Instructions for the task - Rewrite every line of the records, starting at the line containing "You are a GUI" and ending at the line containing "click(x=344, y=309)", and add 82 to each coordinate given as an answer.

=== Available records ===

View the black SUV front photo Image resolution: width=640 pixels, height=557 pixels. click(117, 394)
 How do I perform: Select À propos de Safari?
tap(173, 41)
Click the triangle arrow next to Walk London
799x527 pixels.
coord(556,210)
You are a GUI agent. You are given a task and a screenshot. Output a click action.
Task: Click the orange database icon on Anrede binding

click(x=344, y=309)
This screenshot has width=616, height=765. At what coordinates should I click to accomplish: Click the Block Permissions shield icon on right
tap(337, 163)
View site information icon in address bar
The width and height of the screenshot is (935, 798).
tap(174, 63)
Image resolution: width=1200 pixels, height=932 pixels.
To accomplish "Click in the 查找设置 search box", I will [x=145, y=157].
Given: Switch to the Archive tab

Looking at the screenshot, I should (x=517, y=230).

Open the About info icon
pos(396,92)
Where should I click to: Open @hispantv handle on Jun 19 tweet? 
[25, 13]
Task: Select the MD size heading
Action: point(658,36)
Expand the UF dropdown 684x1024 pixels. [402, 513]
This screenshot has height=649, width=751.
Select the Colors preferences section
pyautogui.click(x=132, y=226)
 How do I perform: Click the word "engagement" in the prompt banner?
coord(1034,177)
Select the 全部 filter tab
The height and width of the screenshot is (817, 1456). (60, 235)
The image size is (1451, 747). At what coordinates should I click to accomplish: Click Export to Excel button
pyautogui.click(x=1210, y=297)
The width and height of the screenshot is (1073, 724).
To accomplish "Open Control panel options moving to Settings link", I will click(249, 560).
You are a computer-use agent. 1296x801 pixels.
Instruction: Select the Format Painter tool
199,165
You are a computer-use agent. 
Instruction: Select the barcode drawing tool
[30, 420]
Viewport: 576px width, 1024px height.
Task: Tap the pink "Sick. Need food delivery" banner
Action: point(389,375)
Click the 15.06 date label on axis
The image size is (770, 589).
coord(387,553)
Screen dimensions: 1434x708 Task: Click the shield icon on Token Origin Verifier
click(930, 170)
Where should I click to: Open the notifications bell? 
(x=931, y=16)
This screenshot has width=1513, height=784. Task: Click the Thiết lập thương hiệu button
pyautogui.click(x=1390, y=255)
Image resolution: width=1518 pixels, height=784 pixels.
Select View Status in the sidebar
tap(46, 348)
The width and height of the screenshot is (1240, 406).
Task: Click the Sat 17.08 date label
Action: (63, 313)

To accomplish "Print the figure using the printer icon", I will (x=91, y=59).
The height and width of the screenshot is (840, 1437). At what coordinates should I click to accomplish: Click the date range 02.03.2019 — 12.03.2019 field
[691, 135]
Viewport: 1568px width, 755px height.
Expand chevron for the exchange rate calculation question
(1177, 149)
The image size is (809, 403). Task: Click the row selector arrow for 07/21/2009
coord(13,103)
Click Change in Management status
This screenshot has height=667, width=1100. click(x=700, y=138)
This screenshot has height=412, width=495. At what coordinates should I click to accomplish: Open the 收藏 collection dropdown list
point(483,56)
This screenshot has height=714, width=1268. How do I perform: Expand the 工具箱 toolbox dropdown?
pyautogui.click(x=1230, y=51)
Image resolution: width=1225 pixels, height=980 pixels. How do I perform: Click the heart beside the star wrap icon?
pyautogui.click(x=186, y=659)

===

Reply -
You are a GUI agent. You are given a task and a screenshot. Output a click action.
Task: Click the orange database icon on Anrede binding

click(x=426, y=391)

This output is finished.